**WHAT TO WORK ON:** Give the entries again exactly, every one of them.

**ENTRIES SHOWN:**
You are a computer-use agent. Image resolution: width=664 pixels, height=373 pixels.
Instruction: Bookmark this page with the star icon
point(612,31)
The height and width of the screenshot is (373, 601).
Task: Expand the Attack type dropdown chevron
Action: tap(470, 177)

**COMPLETED TASK:**
You are a computer-use agent. Image resolution: width=664 pixels, height=373 pixels.
Instruction: Bookmark this page with the star icon
point(612,31)
The height and width of the screenshot is (373, 601).
Task: Expand the Attack type dropdown chevron
Action: tap(470, 177)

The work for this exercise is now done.